--- EXERCISE DIRECTIONS ---
What is needed is an exact transcription of the line containing "You are a GUI" and every line after it through the end of the entries below, with no pictures.

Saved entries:
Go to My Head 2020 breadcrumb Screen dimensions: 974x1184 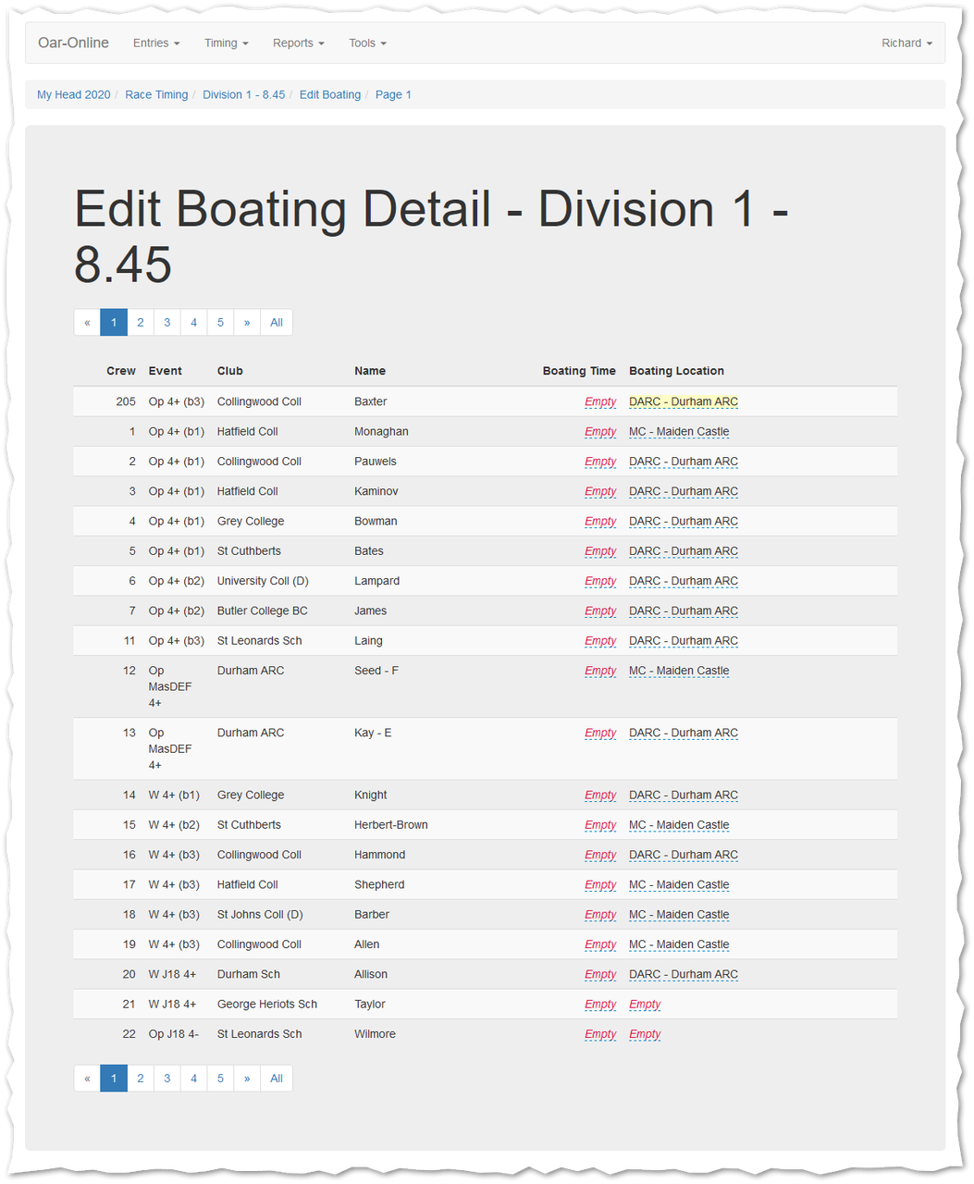73,94
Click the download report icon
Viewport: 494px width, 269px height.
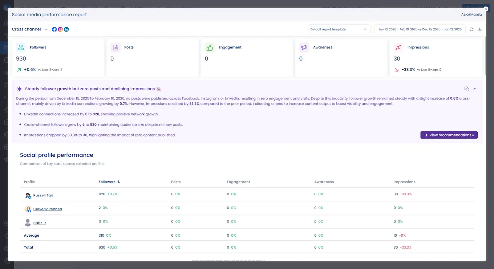tap(479, 29)
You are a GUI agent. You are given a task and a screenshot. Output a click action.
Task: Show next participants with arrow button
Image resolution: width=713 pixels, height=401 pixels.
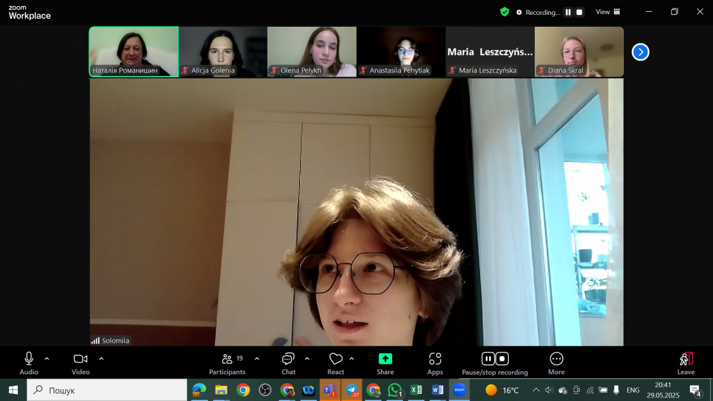pyautogui.click(x=640, y=52)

--- TASK RESULT ---
You are a GUI agent. You are given a task and a screenshot. Output a click action.
Task: Show next participants with arrow button
Image resolution: width=713 pixels, height=401 pixels.
pyautogui.click(x=640, y=52)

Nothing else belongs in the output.